Возможно, что ключ к разгадке — Миранда, но разве она поступила так по наущению Миранды или ради Миранды? Дочь в нескольких простых словах напомнила ей о её долге, но в ту минуту это напоминание вызвало у неё только досаду. И все же Миранда все в ней перевернула. Слова её безошибочно попадали в цель. И не будь Миранды, не прорвалась бы в ней эта злополучная жалость к Рэндлу. Может быть, даже вопль: «Я не хочу быть падчерицей!» — подействовал на неё сильнее, чем она думала. Ясно, что девочка и сама сейчас в расстройстве чувств. Энн была до крайности удивлена, даже напугана, узнав от Нэнси Боушот, что Миранда перебила своих кукол. Но после того знаменательного разговора дочь как будто ещё больше от неё отдалилась, и избиение кукол осталось для неё чем-то варварским, пугающим и необъясненным. Энн всей душой стремилась помочь своей дочке, но не умела. Она с грустью ловила себя на ощущении, что присутствие Миранды в доме таит в себе угрозу, что от неё исходят какие-то странные лучи, и если решение её было принято «из-за Миранды», то в конечном счете она все же не понимала почему.
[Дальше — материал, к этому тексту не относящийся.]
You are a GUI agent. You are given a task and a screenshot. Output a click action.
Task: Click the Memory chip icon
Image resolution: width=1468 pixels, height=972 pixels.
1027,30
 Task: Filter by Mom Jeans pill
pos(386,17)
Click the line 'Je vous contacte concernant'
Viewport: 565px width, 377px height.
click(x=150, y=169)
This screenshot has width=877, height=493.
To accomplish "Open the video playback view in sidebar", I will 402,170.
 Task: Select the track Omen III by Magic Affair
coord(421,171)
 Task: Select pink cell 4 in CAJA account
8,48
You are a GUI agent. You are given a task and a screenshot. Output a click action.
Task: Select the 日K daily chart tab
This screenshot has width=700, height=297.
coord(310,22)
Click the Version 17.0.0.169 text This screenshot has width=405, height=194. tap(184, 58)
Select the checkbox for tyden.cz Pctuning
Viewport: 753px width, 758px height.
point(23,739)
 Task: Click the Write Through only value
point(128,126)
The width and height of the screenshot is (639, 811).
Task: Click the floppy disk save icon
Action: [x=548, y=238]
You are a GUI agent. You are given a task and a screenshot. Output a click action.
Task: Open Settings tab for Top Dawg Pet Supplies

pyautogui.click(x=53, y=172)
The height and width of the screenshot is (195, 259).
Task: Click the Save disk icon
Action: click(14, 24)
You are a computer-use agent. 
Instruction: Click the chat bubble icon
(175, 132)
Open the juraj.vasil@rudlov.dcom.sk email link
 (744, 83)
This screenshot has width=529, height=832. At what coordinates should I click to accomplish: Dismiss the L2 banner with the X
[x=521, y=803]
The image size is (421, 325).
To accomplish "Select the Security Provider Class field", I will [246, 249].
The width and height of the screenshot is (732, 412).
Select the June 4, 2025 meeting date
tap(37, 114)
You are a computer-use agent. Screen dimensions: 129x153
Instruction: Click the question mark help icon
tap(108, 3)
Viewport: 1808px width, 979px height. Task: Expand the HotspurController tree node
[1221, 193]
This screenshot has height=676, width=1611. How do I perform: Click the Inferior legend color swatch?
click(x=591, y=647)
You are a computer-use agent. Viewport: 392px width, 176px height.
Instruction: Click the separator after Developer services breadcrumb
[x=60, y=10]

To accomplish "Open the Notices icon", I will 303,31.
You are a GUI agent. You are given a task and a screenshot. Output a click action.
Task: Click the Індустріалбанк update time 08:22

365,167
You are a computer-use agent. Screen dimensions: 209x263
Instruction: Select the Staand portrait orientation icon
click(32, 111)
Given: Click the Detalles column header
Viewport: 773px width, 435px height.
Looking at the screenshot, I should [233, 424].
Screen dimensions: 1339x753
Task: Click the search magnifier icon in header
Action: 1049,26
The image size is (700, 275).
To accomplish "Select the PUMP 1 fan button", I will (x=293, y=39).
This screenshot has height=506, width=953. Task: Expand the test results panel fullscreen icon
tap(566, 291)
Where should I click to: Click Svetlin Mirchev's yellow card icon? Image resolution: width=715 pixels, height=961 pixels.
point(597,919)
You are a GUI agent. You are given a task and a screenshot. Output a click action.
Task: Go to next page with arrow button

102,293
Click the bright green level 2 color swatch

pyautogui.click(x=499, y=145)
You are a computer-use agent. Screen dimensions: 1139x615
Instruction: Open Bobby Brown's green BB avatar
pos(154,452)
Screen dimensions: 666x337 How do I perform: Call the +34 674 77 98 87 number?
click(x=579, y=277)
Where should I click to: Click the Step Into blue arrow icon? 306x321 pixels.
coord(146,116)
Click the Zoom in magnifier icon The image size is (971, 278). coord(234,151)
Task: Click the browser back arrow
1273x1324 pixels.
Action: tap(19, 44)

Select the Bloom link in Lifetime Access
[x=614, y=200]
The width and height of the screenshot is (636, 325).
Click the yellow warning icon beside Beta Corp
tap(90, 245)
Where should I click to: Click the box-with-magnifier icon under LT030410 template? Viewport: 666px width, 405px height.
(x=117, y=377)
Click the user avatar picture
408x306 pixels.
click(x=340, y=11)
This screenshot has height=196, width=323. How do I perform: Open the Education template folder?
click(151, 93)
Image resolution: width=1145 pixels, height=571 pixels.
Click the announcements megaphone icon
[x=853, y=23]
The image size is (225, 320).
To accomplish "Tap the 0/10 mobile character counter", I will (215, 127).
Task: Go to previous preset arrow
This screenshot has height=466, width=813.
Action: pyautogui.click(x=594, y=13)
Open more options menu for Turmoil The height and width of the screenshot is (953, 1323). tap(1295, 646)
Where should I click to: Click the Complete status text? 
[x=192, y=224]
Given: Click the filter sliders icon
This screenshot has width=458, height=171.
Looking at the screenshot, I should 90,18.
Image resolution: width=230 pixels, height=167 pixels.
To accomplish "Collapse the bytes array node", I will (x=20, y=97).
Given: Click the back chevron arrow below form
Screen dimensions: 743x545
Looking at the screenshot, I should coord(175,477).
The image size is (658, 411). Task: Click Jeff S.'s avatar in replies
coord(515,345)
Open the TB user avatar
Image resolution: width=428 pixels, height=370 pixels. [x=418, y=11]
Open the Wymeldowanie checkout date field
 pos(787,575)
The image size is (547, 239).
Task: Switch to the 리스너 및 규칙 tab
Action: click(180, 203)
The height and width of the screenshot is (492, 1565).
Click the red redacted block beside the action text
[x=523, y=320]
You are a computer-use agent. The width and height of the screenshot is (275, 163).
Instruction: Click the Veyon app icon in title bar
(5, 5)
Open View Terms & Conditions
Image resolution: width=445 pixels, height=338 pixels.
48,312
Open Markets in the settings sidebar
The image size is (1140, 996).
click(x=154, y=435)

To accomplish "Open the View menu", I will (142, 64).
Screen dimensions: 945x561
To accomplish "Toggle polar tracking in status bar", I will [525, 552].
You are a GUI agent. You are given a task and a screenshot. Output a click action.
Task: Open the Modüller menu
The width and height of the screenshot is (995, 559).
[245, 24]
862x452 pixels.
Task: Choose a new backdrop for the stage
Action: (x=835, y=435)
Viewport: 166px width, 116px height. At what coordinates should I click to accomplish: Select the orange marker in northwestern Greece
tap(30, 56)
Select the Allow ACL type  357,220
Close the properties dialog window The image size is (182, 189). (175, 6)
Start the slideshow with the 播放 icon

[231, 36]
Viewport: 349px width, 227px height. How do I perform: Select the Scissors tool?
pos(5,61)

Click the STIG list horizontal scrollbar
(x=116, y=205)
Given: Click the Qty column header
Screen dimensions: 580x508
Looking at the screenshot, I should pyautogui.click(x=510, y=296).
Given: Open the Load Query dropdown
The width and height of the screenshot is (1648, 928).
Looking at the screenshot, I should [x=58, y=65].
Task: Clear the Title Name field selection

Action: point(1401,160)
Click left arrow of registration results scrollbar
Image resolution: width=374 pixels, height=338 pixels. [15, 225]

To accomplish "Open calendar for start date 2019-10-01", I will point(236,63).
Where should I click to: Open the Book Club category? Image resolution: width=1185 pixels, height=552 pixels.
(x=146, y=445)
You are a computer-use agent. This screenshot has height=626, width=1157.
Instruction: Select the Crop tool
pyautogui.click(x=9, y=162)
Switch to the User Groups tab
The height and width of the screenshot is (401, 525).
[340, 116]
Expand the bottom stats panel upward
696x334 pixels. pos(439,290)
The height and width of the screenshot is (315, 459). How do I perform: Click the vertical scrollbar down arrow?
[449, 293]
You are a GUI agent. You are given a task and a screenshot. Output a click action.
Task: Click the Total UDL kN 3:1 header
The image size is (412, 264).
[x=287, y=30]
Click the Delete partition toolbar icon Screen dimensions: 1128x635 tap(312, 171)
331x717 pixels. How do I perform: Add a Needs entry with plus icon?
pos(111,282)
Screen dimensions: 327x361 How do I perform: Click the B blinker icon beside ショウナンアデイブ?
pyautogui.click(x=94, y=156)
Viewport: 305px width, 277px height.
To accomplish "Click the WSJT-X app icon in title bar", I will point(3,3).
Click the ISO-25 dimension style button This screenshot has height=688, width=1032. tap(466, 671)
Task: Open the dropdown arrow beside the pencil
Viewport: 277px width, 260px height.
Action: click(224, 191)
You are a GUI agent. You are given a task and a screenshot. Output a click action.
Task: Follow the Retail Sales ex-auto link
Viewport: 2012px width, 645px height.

Своих поступков она не понимала. Но боль, порожденная ими, боль утраты была огромна и жила как бы отдельно от всего остального. Слух Энн неотступно дразнила музыка счастья, долетавшая из недосягаемой дали. Улавливая в этих звуках всю красоту и прелесть любви, она порою чувствовала, что сама же непростительно её предала, и то, от чего она отреклась, не давало ей покоя, окружало золотым ореолом воспоминания о Феликсе. Порой она ощущала себя жертвой какой-то злокозненной неопределенности, человеком, допустившим в своих жизненных расчетах грубейшую ошибку. Она оправдывалась — не была к такому подготовлена. Отвечала себе — зря, времени было достаточно. И это возвращало её к сомнениям в том, правильно ли она поступила.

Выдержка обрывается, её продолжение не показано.